◆ YOUR OBJECTIVE:
In the records below, rewrite the stretch from the line containing "Switch to 无尽空战 build preset" through the line containing "pos(1103,724)" as a JSON list of strings, one string per line, skipping blank lines.

Word and element location data:

— START —

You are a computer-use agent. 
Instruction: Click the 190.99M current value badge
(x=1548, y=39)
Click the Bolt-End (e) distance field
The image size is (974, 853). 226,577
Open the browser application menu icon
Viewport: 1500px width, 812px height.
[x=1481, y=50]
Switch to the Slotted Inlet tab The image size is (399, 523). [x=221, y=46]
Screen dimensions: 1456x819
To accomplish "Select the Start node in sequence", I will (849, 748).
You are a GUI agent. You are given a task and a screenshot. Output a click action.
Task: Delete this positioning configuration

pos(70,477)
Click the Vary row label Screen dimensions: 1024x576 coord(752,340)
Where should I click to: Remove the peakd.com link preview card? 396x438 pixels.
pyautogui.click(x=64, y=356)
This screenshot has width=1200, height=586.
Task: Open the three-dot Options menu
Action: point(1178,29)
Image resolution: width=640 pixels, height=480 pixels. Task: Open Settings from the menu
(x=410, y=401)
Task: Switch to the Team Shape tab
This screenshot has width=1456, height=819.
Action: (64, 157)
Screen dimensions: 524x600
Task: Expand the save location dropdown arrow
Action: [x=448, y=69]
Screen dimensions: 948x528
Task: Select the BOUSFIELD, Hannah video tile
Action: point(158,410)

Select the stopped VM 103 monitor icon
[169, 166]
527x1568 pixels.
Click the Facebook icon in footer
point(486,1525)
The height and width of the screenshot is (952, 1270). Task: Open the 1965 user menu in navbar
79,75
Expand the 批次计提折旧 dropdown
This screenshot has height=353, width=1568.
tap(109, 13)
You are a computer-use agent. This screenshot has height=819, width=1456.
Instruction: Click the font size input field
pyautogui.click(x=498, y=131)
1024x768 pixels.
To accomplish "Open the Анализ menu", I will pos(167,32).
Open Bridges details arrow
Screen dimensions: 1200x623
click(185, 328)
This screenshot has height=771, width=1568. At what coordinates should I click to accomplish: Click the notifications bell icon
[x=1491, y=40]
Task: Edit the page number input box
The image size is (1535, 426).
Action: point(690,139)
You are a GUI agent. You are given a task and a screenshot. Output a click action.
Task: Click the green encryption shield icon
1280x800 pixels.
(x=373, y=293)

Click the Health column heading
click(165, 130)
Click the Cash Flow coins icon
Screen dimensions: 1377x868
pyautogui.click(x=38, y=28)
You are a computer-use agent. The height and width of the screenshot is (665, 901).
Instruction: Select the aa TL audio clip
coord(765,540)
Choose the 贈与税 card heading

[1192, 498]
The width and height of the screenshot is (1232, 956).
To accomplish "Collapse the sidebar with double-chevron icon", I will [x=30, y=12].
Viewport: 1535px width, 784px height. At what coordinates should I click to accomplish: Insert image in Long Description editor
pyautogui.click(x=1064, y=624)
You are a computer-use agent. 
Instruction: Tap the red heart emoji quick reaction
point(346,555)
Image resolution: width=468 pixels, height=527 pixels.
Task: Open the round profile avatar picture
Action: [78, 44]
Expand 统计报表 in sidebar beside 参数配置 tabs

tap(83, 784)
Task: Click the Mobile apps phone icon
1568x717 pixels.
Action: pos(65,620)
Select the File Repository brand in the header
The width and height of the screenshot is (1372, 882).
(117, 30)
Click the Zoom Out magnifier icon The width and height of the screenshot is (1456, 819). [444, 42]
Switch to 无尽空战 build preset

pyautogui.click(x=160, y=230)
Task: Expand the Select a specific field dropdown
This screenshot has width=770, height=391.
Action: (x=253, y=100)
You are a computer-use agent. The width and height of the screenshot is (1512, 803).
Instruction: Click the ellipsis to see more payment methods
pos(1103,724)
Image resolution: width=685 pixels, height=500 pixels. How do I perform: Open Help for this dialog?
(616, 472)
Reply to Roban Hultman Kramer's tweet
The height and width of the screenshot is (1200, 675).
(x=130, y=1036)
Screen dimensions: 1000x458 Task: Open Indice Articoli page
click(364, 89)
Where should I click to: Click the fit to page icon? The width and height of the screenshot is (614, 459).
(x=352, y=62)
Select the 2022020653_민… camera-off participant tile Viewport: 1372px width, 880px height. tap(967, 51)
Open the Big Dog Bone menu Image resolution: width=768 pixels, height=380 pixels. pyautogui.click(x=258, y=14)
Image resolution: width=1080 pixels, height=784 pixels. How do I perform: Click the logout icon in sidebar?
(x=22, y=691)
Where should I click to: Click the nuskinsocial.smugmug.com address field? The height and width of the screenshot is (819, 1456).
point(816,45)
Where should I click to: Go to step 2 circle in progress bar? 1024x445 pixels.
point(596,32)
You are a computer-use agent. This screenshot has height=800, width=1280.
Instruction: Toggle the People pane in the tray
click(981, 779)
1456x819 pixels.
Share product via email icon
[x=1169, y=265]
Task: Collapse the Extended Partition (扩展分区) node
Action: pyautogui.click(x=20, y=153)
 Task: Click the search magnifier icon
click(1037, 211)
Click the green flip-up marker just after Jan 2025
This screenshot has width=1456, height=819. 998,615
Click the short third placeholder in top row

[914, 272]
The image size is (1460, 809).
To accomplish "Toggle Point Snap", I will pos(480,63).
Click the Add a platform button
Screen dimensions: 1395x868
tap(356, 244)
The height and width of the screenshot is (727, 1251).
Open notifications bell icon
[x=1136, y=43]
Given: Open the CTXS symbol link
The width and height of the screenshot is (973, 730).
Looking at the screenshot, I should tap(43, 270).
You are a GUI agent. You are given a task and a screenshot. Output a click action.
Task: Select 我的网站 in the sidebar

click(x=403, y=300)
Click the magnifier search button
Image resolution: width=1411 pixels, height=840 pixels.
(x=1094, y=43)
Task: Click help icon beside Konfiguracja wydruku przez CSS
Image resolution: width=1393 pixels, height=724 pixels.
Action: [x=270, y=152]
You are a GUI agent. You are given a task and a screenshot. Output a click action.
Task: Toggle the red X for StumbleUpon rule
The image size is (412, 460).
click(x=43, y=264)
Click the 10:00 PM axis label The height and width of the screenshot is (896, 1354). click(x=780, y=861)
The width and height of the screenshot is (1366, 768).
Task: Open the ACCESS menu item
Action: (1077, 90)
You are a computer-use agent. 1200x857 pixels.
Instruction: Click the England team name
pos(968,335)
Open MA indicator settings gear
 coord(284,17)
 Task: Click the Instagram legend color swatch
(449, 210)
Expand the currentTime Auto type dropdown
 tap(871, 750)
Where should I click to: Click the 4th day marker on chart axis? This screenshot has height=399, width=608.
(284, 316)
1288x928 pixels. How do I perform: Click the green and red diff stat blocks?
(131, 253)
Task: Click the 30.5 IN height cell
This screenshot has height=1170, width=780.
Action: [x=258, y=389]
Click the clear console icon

— END —

◆ EXERCISE SOLUTION:
[
  "Switch to 无尽空战 build preset",
  "pyautogui.click(x=160, y=230)",
  "Task: Expand the Select a specific field dropdown",
  "This screenshot has width=770, height=391.",
  "Action: (x=253, y=100)",
  "You are a computer-use agent. The width and height of the screenshot is (1512, 803).",
  "Instruction: Click the ellipsis to see more payment methods",
  "pos(1103,724)"
]